(Stored data entries)
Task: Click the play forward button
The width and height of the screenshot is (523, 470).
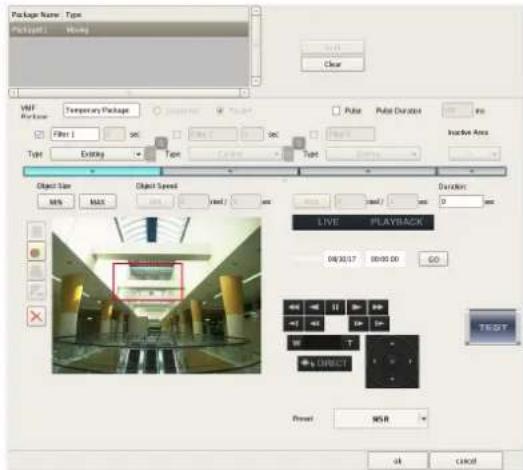Action: [x=356, y=307]
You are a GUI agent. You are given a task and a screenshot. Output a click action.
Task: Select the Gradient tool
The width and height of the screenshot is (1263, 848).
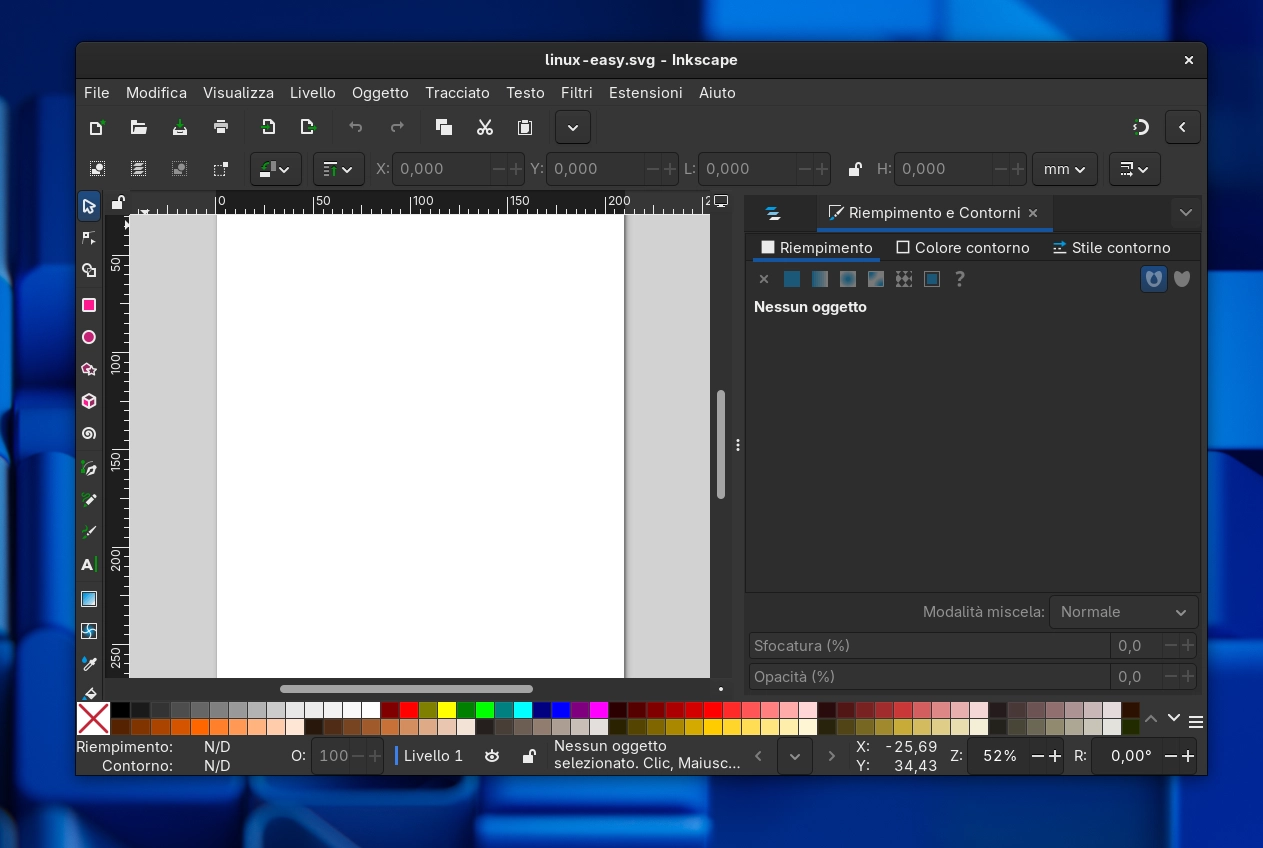[88, 599]
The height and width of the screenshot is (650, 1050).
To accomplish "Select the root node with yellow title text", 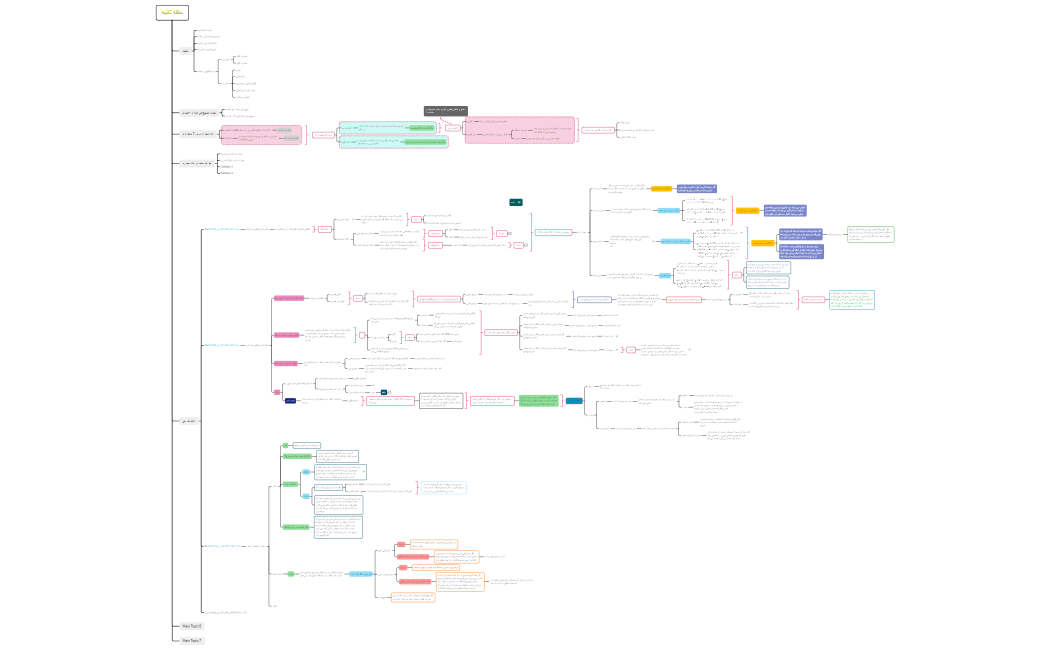I will tap(172, 12).
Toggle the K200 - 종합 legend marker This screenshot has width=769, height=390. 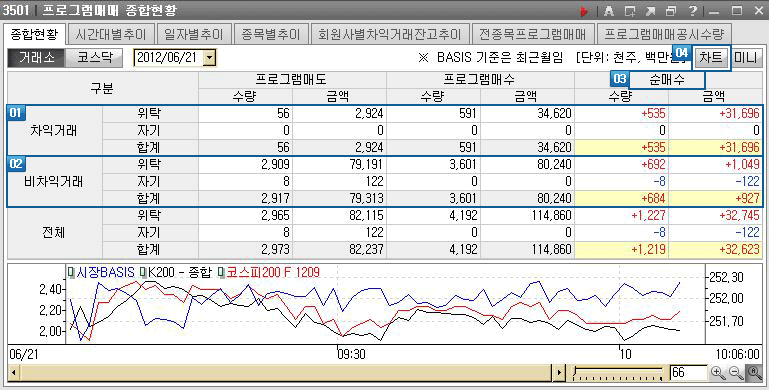coord(143,272)
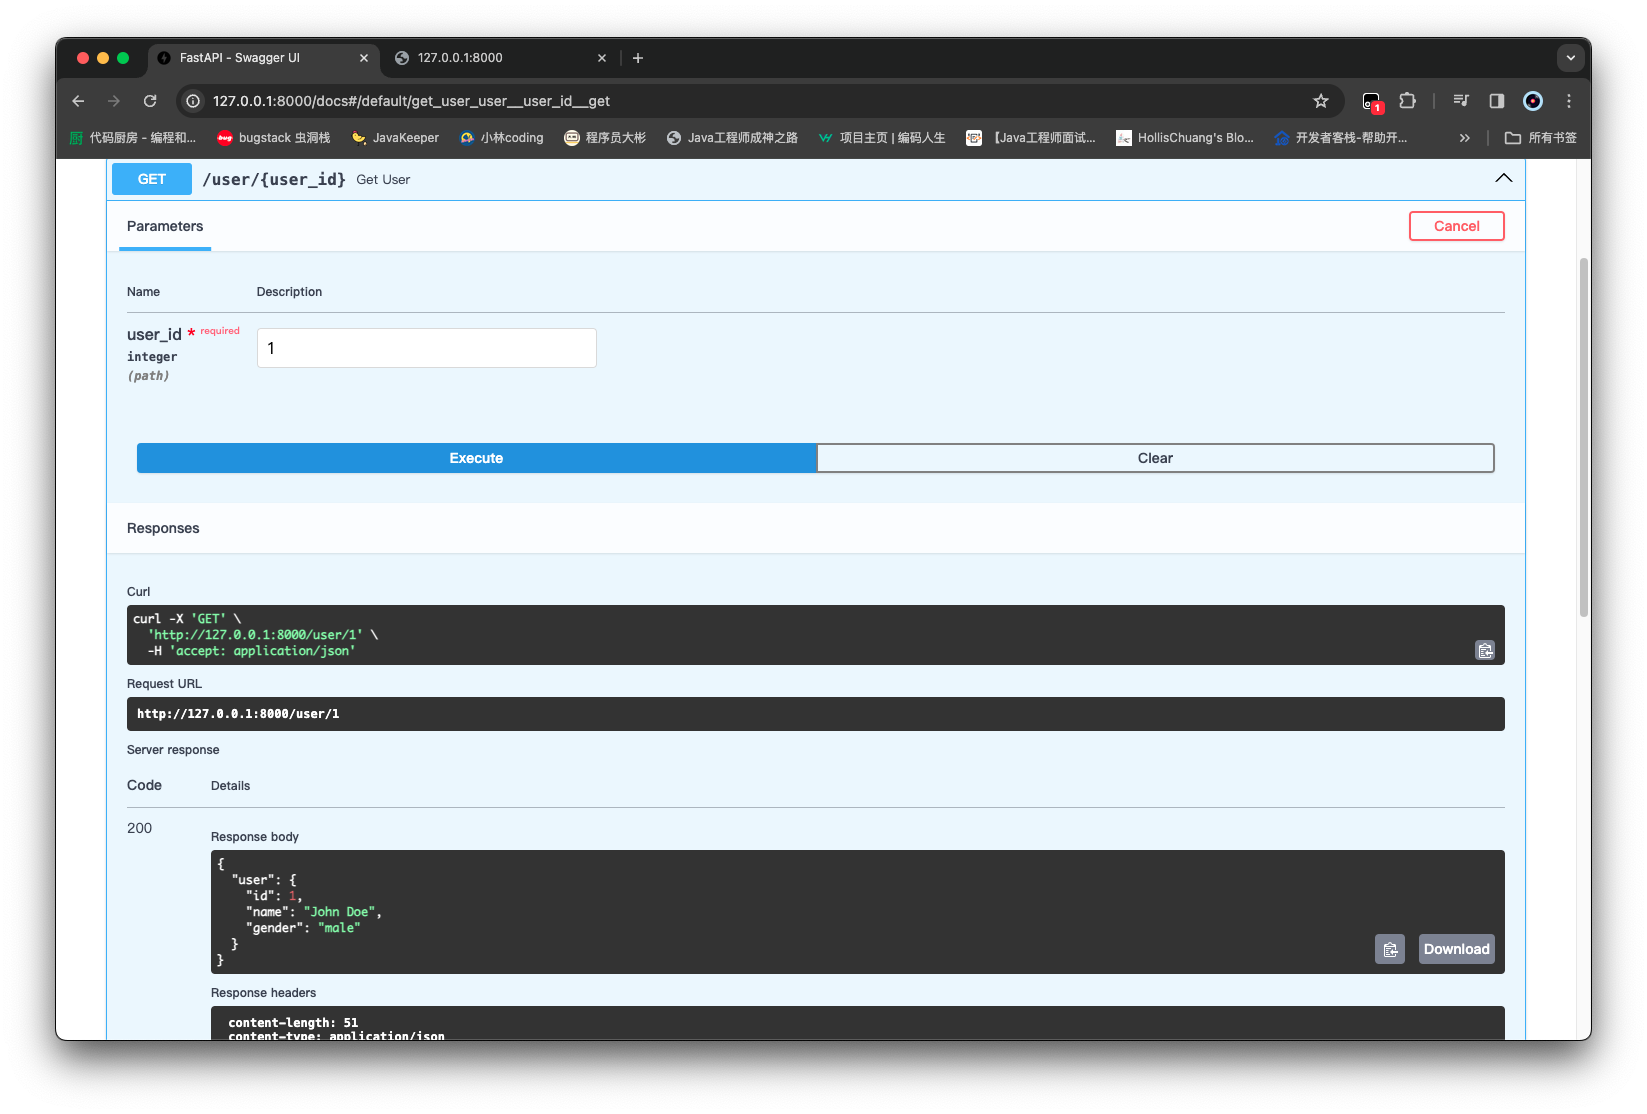Copy the curl command to clipboard

click(x=1484, y=650)
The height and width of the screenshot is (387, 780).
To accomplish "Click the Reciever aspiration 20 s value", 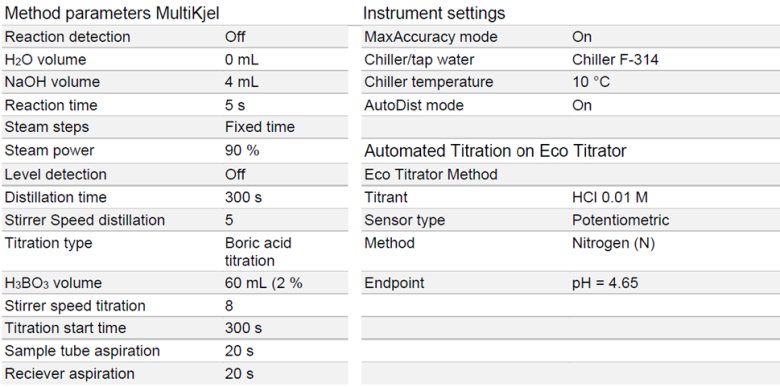I will pos(239,374).
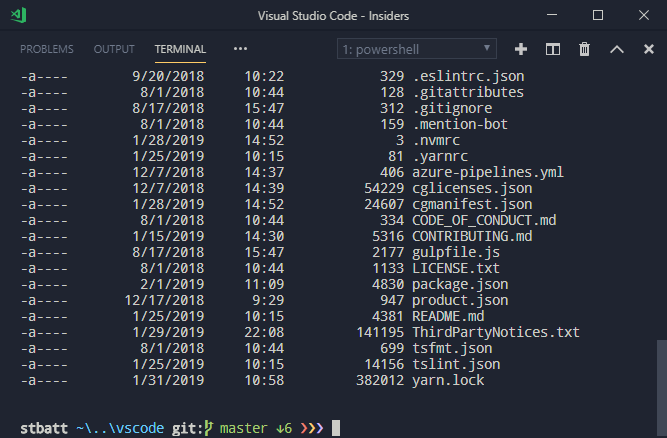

- What is being asked:
Reproduce exactly the entries from their first line through the line containing "The height and width of the screenshot is (650, 1050).", including both, and omit any pictures.

- Response to the exercise:
Task: Click the play forward button
The width and height of the screenshot is (523, 470).
Action: [x=356, y=307]
You are a GUI agent. You are given a task and a screenshot. Output a click action.
Task: Select the Gradient tool
The width and height of the screenshot is (1263, 848).
[88, 599]
The height and width of the screenshot is (650, 1050).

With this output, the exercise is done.